_GOAL_: Copy the listing below line for line, changing nothing.

— start of DATA TO PROCESS —

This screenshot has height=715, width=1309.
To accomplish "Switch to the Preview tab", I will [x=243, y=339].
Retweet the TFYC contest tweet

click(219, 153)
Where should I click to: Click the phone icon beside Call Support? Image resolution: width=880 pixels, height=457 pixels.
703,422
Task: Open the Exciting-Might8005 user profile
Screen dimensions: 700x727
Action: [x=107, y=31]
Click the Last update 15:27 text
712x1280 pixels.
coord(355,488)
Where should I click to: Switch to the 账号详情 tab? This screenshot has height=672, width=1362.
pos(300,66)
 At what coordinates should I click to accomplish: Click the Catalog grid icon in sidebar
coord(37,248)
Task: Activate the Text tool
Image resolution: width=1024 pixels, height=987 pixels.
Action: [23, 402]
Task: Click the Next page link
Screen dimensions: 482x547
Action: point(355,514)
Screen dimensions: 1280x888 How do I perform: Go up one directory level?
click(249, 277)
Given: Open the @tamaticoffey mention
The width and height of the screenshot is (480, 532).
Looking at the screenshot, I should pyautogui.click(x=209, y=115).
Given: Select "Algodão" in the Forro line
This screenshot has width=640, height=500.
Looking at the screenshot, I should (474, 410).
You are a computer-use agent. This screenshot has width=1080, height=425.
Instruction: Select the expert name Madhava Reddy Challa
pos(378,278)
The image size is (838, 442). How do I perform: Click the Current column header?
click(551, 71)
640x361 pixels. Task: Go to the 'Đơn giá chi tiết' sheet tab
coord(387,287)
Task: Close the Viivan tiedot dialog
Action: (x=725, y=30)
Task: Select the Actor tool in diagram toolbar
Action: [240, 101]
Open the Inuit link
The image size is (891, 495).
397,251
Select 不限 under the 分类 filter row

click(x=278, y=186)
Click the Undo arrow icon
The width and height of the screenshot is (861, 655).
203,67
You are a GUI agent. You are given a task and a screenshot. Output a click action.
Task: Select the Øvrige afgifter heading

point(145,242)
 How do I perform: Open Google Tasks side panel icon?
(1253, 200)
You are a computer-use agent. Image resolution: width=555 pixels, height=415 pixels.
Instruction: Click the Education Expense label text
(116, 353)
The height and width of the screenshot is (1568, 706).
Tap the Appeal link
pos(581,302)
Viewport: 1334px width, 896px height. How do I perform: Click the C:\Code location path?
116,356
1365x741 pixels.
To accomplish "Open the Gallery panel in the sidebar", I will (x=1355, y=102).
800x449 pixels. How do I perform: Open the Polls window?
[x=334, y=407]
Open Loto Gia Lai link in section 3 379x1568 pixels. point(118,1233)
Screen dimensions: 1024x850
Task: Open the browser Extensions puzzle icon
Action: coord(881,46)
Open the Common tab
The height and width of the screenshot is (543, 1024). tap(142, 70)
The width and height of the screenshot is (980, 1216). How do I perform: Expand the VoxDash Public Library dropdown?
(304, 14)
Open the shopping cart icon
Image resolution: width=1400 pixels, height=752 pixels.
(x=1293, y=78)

— end of DATA TO PROCESS —

_ANSWER BELOW_:
This screenshot has height=715, width=1309.
To accomplish "Switch to the Preview tab", I will [x=243, y=339].
Retweet the TFYC contest tweet

click(219, 153)
Where should I click to: Click the phone icon beside Call Support? Image resolution: width=880 pixels, height=457 pixels.
703,422
Task: Open the Exciting-Might8005 user profile
Screen dimensions: 700x727
Action: [x=107, y=31]
Click the Last update 15:27 text
712x1280 pixels.
coord(355,488)
Where should I click to: Switch to the 账号详情 tab? This screenshot has height=672, width=1362.
pos(300,66)
 At what coordinates should I click to accomplish: Click the Catalog grid icon in sidebar
coord(37,248)
Task: Activate the Text tool
Image resolution: width=1024 pixels, height=987 pixels.
Action: [23, 402]
Task: Click the Next page link
Screen dimensions: 482x547
Action: point(355,514)
Screen dimensions: 1280x888 How do I perform: Go up one directory level?
click(249, 277)
Given: Open the @tamaticoffey mention
The width and height of the screenshot is (480, 532).
Looking at the screenshot, I should pyautogui.click(x=209, y=115).
Given: Select "Algodão" in the Forro line
This screenshot has width=640, height=500.
Looking at the screenshot, I should (474, 410).
You are a computer-use agent. This screenshot has width=1080, height=425.
Instruction: Select the expert name Madhava Reddy Challa
pos(378,278)
The image size is (838, 442). How do I perform: Click the Current column header?
click(551, 71)
640x361 pixels. Task: Go to the 'Đơn giá chi tiết' sheet tab
coord(387,287)
Task: Close the Viivan tiedot dialog
Action: (x=725, y=30)
Task: Select the Actor tool in diagram toolbar
Action: [240, 101]
Open the Inuit link
The image size is (891, 495).
397,251
Select 不限 under the 分类 filter row

click(x=278, y=186)
Click the Undo arrow icon
The width and height of the screenshot is (861, 655).
203,67
You are a GUI agent. You are given a task and a screenshot. Output a click action.
Task: Select the Øvrige afgifter heading

point(145,242)
 How do I perform: Open Google Tasks side panel icon?
(1253, 200)
You are a computer-use agent. Image resolution: width=555 pixels, height=415 pixels.
Instruction: Click the Education Expense label text
(116, 353)
The height and width of the screenshot is (1568, 706).
Tap the Appeal link
pos(581,302)
Viewport: 1334px width, 896px height. How do I perform: Click the C:\Code location path?
116,356
1365x741 pixels.
To accomplish "Open the Gallery panel in the sidebar", I will (x=1355, y=102).
800x449 pixels. How do I perform: Open the Polls window?
[x=334, y=407]
Open Loto Gia Lai link in section 3 379x1568 pixels. point(118,1233)
Screen dimensions: 1024x850
Task: Open the browser Extensions puzzle icon
Action: coord(881,46)
Open the Common tab
The height and width of the screenshot is (543, 1024). tap(142, 70)
The width and height of the screenshot is (980, 1216). How do I perform: Expand the VoxDash Public Library dropdown?
(304, 14)
Open the shopping cart icon
Image resolution: width=1400 pixels, height=752 pixels.
(x=1293, y=78)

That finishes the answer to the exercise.